C'est sur cette définition que la déclaration du 13 août a un effet. Ses onze signataires, les États-Unis, la Belgique, le Canada, le Danemark, l'Union européenne, la France, l'Allemagne, les Pays-Bas, la Suède, la Suisse et le Royaume-Uni, accueillent le protocole en estimant que " cette avancée peut contribuer aux efforts de paix en cours dans la région ".

Le mot compte, parce qu'il contredit frontalement le " non-événement " opposé par Kigali le 29 juillet. En demandant que le protocole soit mis en œuvre, les onze partenaires le traitent comme un élément du processus, non comme une manœuvre extérieure. La même déclaration pose trois conditions. Elle réclame le plan et le calendrier. Elle demande que soient clarifiés les mécanismes de lutte contre l'impunité prévus par le protocole. Elle avertit que " toute forme de collaboration opérationnelle ou de cohabitation avec des éléments des FDLR " serait incompatible avec les engagements pris, ce qui reprend en creux l'accusation rwandaise. Elle recommande enfin une coopération étroite avec la MONUSCO.

Un point mérite d'être dit avec précision, parce qu'il tempère la lecture triomphale. Le texte du 13 août n'adresse aucune demande spécifique au Rwanda. Il appelle l'ensemble des parties signataires à poursuivre la mise en œuvre, rappelle l'obligation de protéger les civils et de respecter les résolutions du Conseil de sécurité, et exige, selon ses termes, " un accès humanitaire sûr, complet et sans entrave ". Les demandes nommément adressées vont à Kinshasa.

Le rapport de force s'est donc déplacé sur un seul point, la recevabilité de la méthode congolaise, et sur un seul terrain, celui des mots. Sur le terrain des obligations, la charge de la preuve reste du côté de Kinshasa.

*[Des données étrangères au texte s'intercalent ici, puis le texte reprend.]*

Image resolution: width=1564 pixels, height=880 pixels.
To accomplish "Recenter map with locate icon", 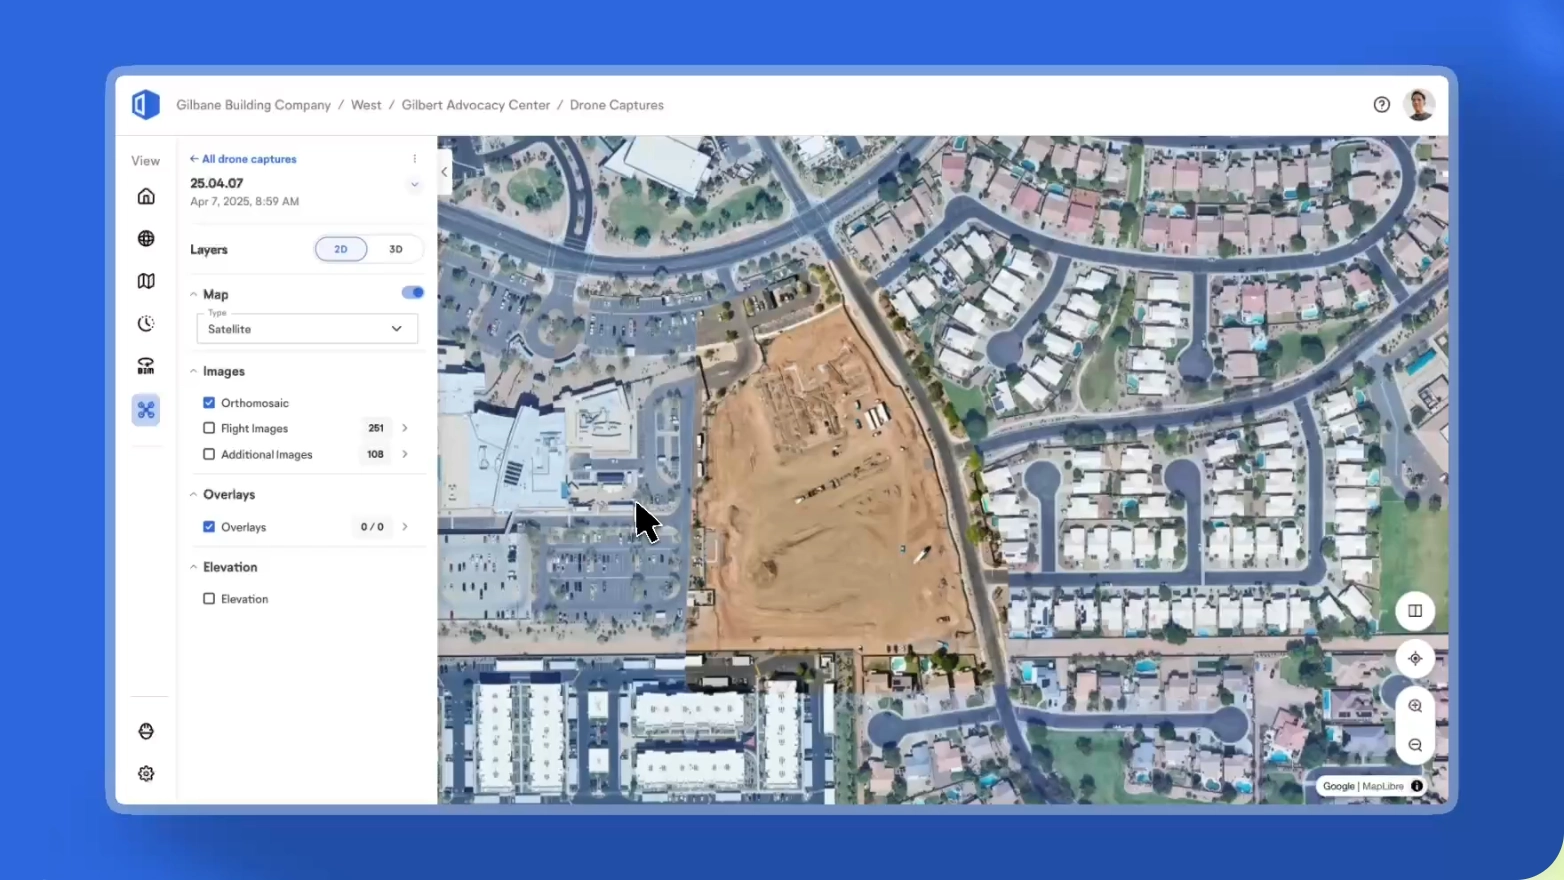I will pos(1415,659).
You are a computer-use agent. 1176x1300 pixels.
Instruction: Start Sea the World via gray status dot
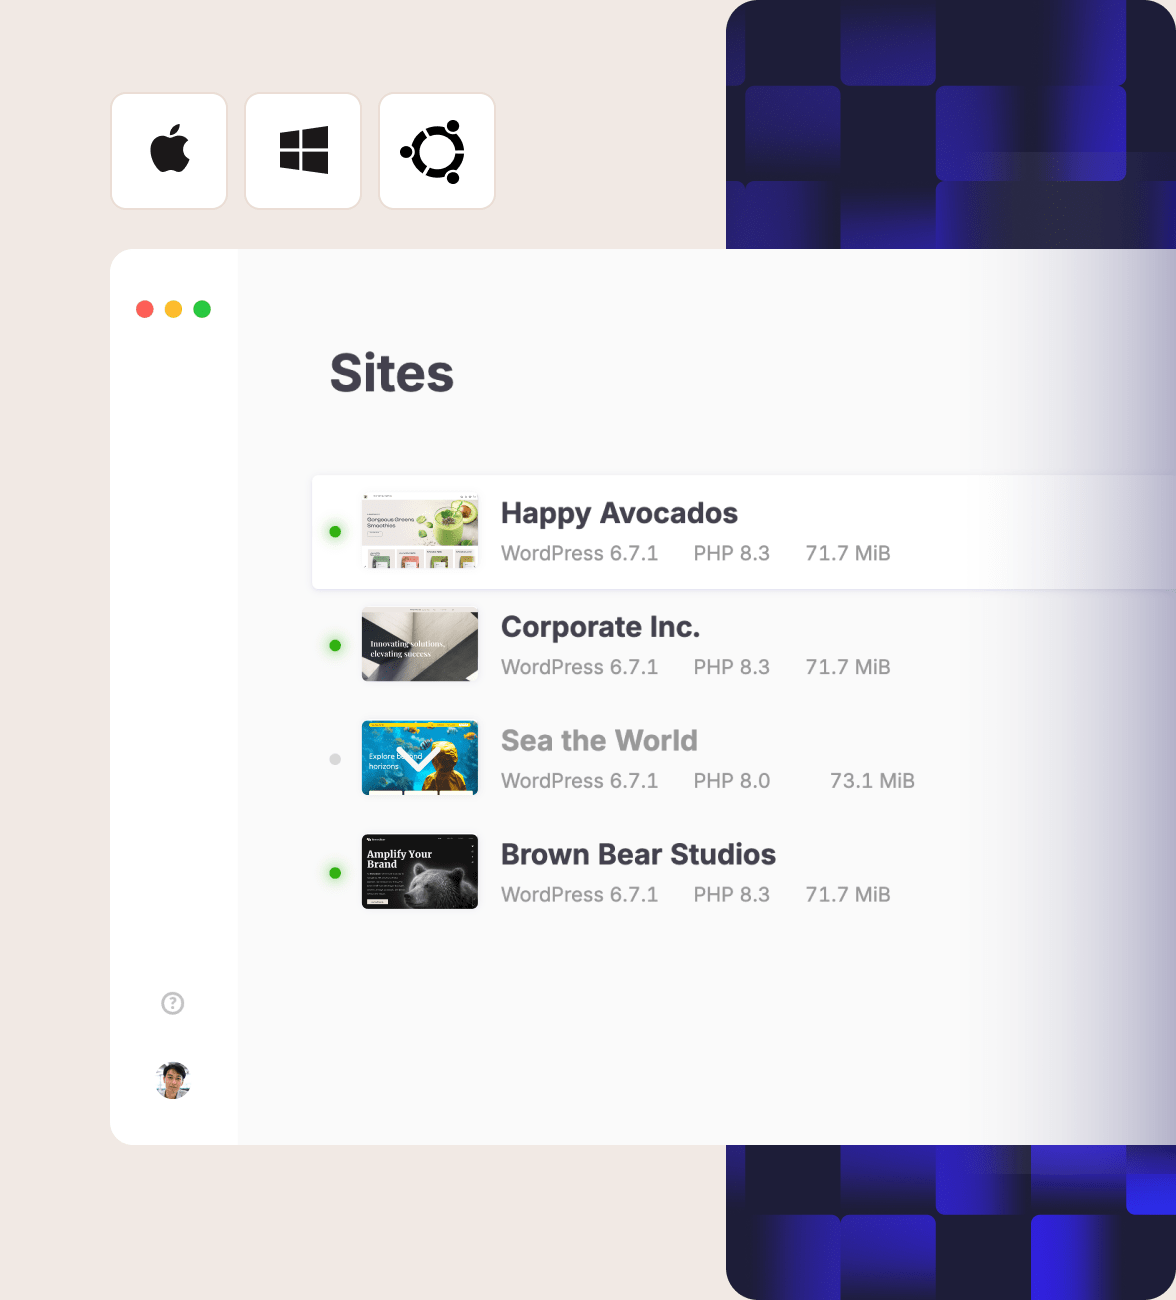(335, 760)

Trois échéances la matérialiseront. Les 16 et 17 septembre, les États-Unis auront examiné les deux initiatives déposées à Genève. Le plan de désarmement présenté au Mécanisme conjoint devra produire des sites de cantonnement identifiables et des effectifs vérifiables. Et le désengagement rwandais, dont Londres suivait la trajectoire en parallèle depuis le 24 juin, devra être mesuré au même titre. Une faction n'est pas un mouvement, un protocole n'est pas un désarmement, et une reconnaissance diplomatique ne vaut pas exécution.